* Exercise objective
For the data below, restate word for word only the lines from the line containing "For every named target in this 1280×2456" through the line containing "Жалобы (963, 2427)", both ends included.

:: Input for this task ::

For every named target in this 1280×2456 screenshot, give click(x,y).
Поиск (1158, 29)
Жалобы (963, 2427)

:::
:: Input for this task ::

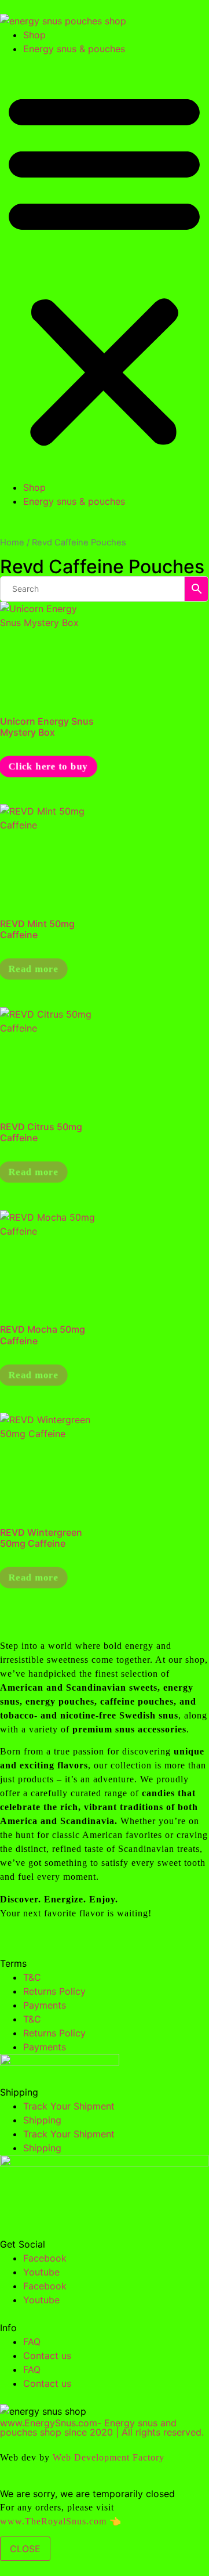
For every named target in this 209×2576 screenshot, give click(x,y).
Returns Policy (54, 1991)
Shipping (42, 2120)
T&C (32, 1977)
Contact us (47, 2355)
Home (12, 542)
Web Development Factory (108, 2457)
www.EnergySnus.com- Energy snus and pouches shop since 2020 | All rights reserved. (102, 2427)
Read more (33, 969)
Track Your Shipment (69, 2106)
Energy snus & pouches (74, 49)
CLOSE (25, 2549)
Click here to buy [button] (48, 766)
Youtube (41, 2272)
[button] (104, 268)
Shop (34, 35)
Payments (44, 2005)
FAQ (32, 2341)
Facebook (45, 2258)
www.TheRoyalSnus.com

:::
:: Input for this task ::

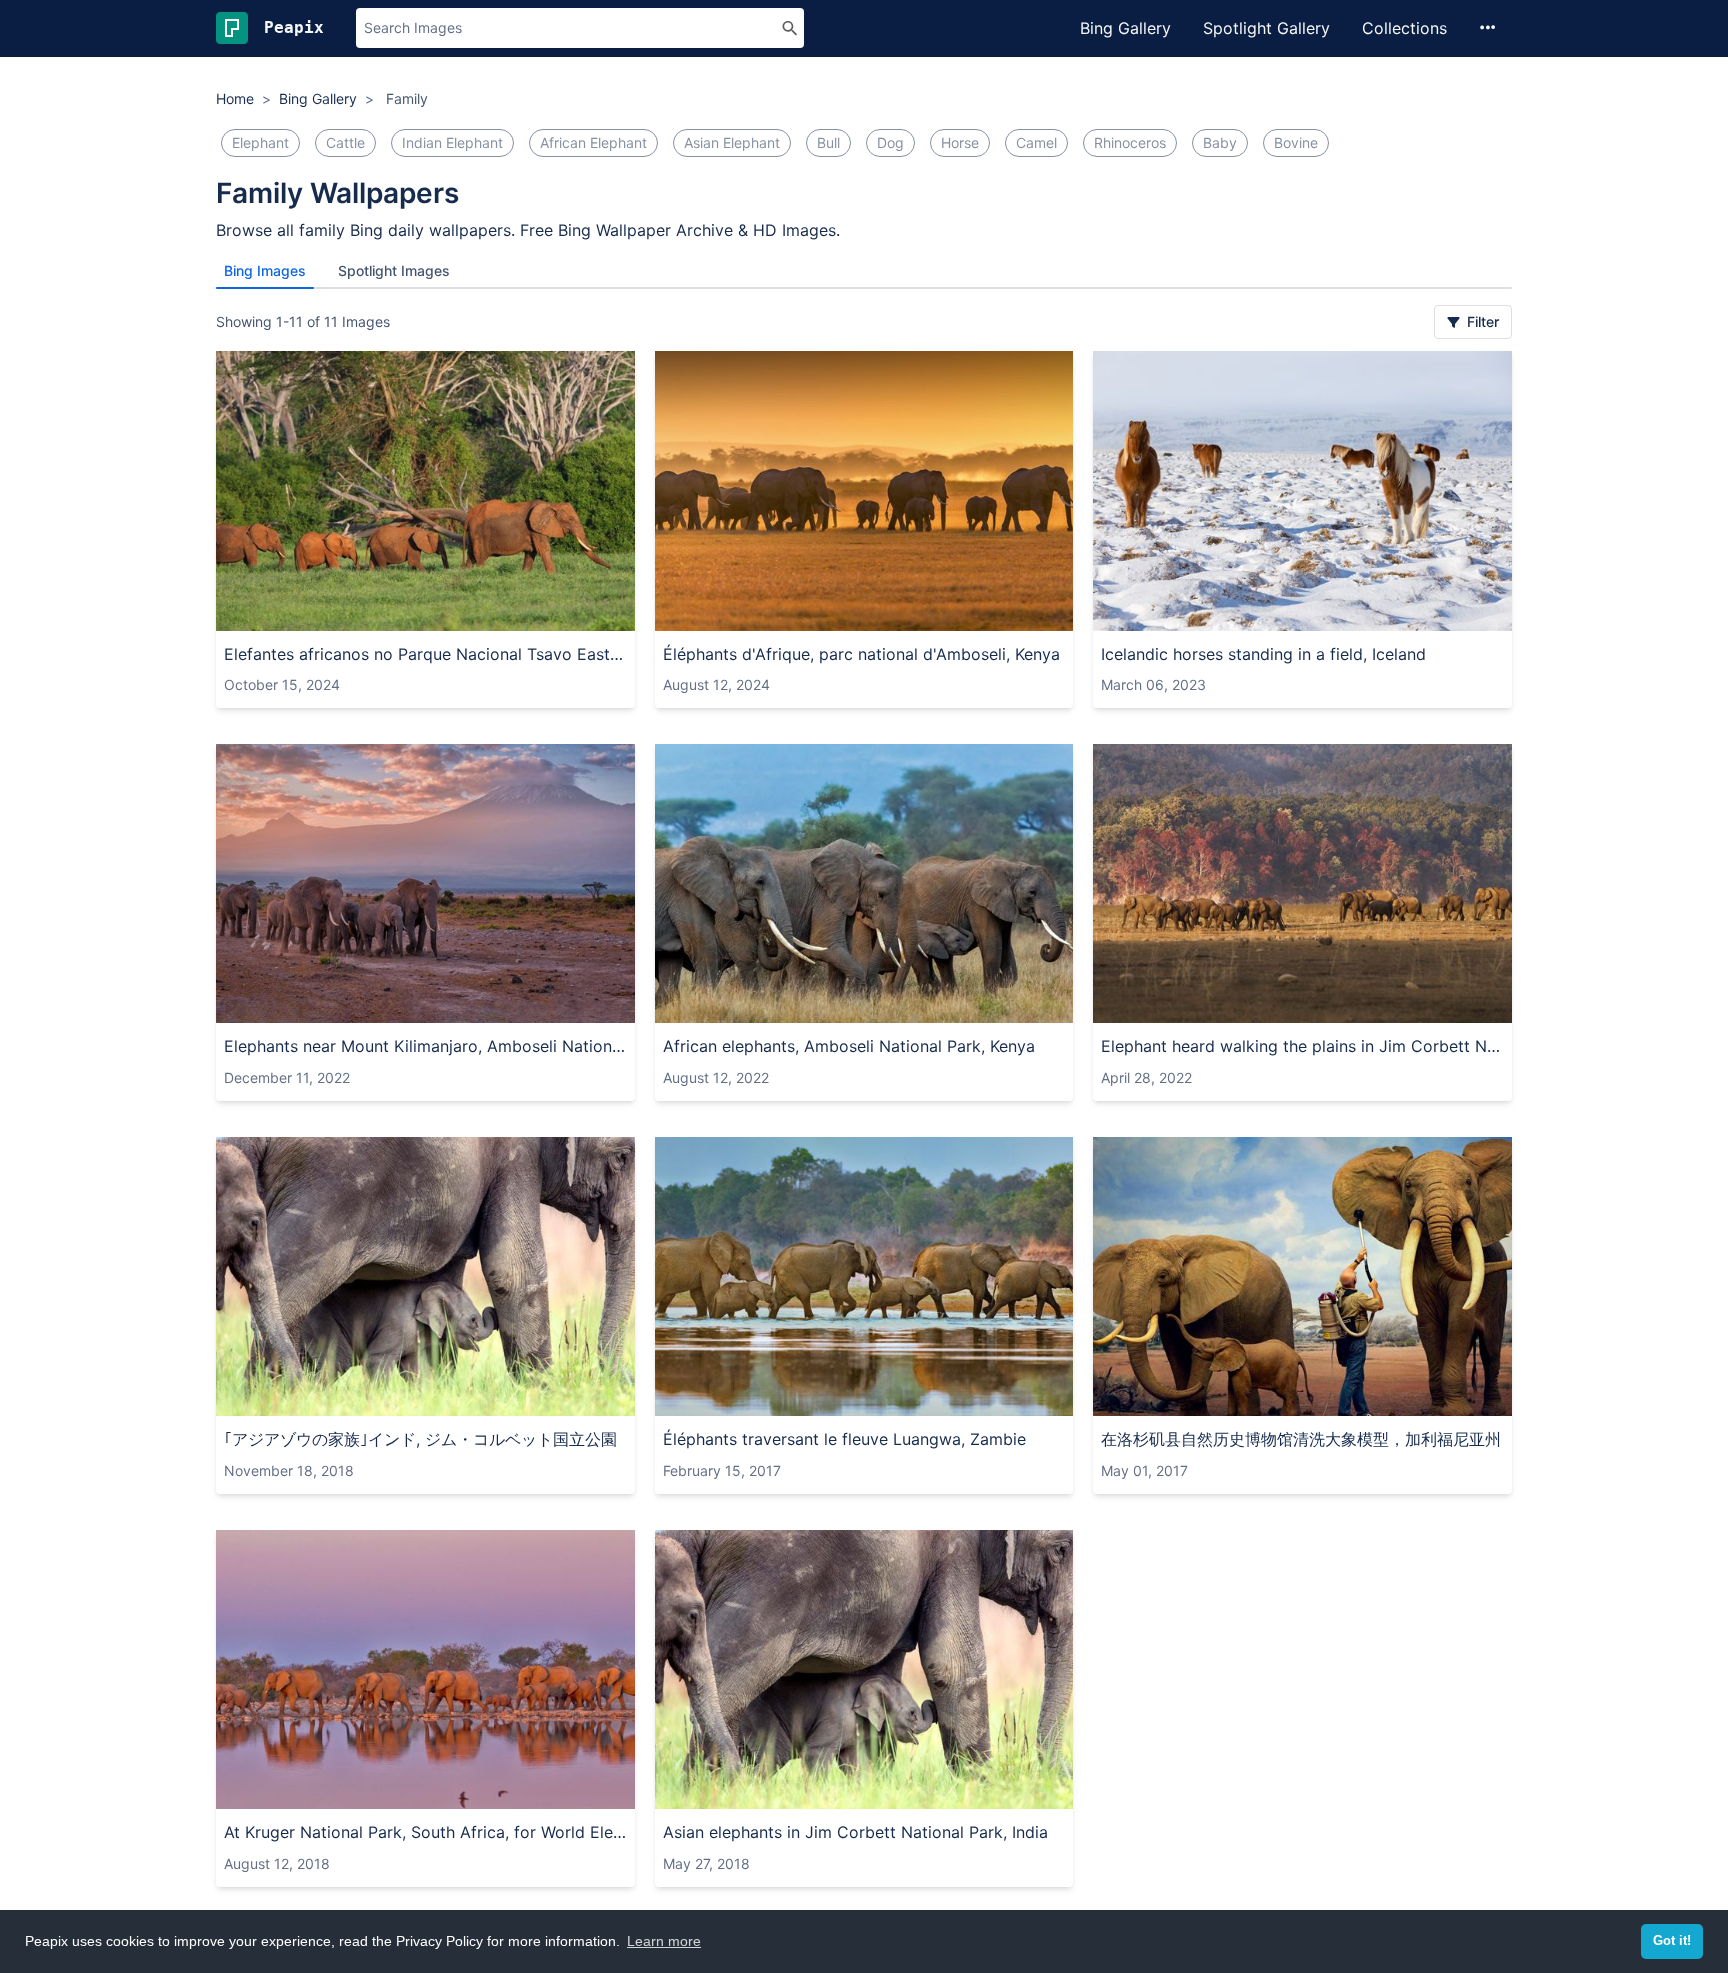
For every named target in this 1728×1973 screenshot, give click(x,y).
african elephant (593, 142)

:::

* Solved problem
For every named target in this 1280×2456 screenshot, give click(x,y).
Поиск (1158, 29)
Жалобы (963, 2427)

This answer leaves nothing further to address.